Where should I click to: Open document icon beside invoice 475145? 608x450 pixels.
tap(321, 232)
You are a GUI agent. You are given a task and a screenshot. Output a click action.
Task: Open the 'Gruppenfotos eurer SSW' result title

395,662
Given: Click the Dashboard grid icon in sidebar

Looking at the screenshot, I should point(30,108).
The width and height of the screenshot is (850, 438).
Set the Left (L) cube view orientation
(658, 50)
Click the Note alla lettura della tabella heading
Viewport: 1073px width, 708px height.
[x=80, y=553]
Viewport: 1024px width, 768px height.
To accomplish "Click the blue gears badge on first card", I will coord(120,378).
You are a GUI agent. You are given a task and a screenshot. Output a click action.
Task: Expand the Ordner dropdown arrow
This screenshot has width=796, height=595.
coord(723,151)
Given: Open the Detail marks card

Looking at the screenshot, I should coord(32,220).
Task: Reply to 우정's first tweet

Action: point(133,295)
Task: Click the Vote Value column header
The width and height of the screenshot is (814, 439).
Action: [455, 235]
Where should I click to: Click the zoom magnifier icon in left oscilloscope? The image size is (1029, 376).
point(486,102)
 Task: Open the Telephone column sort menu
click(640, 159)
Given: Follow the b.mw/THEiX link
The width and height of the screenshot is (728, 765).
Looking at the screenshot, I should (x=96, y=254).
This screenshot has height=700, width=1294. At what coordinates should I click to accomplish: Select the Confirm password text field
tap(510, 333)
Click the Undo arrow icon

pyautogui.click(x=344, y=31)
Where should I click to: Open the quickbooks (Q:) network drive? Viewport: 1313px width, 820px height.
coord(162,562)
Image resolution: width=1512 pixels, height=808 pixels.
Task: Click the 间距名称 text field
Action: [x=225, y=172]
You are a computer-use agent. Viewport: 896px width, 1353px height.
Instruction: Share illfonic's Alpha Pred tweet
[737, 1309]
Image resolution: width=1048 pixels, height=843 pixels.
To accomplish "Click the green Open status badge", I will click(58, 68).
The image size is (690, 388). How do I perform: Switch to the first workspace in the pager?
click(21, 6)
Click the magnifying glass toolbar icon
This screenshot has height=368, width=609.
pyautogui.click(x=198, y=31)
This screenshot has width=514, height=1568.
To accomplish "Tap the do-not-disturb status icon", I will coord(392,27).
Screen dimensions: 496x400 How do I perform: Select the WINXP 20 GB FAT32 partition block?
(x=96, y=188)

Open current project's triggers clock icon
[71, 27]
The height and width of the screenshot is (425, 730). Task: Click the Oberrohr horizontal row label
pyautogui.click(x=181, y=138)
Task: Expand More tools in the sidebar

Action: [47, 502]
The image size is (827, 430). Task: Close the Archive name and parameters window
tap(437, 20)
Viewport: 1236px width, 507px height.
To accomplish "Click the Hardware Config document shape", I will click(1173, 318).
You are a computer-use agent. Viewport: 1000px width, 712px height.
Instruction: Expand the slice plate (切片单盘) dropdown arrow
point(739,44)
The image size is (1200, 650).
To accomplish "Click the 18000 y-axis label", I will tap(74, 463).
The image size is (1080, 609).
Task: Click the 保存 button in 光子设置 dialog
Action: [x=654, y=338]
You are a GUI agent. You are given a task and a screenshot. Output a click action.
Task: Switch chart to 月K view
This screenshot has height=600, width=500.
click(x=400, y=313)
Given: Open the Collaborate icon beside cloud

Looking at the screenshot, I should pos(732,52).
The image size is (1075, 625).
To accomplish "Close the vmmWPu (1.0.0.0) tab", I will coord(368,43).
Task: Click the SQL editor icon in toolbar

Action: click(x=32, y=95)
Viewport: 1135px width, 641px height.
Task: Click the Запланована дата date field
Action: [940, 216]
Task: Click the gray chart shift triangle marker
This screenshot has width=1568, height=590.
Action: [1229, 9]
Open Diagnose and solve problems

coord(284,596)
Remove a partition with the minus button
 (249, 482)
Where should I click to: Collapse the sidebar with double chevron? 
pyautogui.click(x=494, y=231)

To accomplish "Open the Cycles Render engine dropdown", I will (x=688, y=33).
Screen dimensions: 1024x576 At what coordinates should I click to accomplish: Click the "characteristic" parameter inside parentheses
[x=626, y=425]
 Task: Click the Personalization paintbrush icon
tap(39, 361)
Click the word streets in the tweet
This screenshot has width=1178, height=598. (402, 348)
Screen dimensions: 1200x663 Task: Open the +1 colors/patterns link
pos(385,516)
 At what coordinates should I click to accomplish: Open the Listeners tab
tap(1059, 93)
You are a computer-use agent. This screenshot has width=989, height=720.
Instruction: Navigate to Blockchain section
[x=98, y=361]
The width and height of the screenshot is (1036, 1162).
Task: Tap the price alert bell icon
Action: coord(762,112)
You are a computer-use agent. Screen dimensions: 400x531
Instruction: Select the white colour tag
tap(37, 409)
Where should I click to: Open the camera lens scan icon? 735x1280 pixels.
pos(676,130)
---------------
## What is needed
In the data above, retype exactly and only the lines between the one holding "Task: Click the Vote Value column header" and the one holding "This screenshot has width=514, height=1568.", inclusive.

## Result
Task: Click the Vote Value column header
The width and height of the screenshot is (814, 439).
Action: [455, 235]
Where should I click to: Click the zoom magnifier icon in left oscilloscope? The image size is (1029, 376).
point(486,102)
 Task: Open the Telephone column sort menu
click(640, 159)
Given: Follow the b.mw/THEiX link
The width and height of the screenshot is (728, 765).
Looking at the screenshot, I should (x=96, y=254).
This screenshot has height=700, width=1294. At what coordinates should I click to accomplish: Select the Confirm password text field
tap(510, 333)
Click the Undo arrow icon

pyautogui.click(x=344, y=31)
Where should I click to: Open the quickbooks (Q:) network drive? Viewport: 1313px width, 820px height.
coord(162,562)
Image resolution: width=1512 pixels, height=808 pixels.
Task: Click the 间距名称 text field
Action: [x=225, y=172]
You are a computer-use agent. Viewport: 896px width, 1353px height.
Instruction: Share illfonic's Alpha Pred tweet
[737, 1309]
Image resolution: width=1048 pixels, height=843 pixels.
To accomplish "Click the green Open status badge", I will click(58, 68).
The image size is (690, 388). How do I perform: Switch to the first workspace in the pager?
click(21, 6)
Click the magnifying glass toolbar icon
This screenshot has height=368, width=609.
pyautogui.click(x=198, y=31)
This screenshot has width=514, height=1568.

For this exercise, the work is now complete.